Location data for words and elements:
....................
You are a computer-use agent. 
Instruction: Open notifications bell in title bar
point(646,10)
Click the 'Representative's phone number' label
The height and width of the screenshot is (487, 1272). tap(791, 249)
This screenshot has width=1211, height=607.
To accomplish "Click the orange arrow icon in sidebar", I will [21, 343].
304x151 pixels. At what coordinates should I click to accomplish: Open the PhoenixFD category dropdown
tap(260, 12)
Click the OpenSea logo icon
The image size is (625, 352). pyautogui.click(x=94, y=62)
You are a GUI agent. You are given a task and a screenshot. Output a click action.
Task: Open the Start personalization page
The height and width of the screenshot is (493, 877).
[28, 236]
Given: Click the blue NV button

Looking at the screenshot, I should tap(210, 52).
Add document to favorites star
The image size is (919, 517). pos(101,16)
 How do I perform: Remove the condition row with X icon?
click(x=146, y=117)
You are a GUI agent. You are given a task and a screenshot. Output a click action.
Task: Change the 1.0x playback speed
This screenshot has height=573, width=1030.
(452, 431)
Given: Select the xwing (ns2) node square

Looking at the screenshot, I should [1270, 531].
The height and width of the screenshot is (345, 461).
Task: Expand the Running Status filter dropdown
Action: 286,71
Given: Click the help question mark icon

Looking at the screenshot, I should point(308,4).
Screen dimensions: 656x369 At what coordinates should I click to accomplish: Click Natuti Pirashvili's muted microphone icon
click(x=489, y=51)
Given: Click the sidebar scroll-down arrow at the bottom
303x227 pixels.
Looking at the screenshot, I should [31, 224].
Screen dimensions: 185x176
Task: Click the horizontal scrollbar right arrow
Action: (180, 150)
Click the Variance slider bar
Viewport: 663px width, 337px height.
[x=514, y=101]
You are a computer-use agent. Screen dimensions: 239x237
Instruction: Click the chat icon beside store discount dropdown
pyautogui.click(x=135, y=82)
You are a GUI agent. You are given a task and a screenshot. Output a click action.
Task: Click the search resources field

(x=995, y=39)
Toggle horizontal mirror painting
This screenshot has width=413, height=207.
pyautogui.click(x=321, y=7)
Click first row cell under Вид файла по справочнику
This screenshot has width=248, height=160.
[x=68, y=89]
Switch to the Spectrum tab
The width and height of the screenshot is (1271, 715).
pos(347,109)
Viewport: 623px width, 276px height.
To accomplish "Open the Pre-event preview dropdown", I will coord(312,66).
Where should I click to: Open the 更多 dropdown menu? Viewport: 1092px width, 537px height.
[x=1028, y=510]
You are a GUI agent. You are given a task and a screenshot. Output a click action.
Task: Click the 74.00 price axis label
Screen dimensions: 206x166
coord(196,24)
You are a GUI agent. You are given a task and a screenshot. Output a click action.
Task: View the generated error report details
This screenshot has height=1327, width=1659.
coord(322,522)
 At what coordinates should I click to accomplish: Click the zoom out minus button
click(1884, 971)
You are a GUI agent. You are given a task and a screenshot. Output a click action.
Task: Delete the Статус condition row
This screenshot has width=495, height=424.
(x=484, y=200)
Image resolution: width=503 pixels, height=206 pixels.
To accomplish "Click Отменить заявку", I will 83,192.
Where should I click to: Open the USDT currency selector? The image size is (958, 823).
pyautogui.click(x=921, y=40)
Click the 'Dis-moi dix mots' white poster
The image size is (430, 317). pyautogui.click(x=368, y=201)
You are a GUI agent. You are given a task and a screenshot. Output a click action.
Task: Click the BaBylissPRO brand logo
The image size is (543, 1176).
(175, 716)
....................
*SET PROBLEM*
Collect every line in the items above that contains the word "arrow", matching case exactly.

*FULL ANSWER*
To accomplish "Click the orange arrow icon in sidebar", I will [21, 343].
Given: Click the sidebar scroll-down arrow at the bottom
Task: Click the horizontal scrollbar right arrow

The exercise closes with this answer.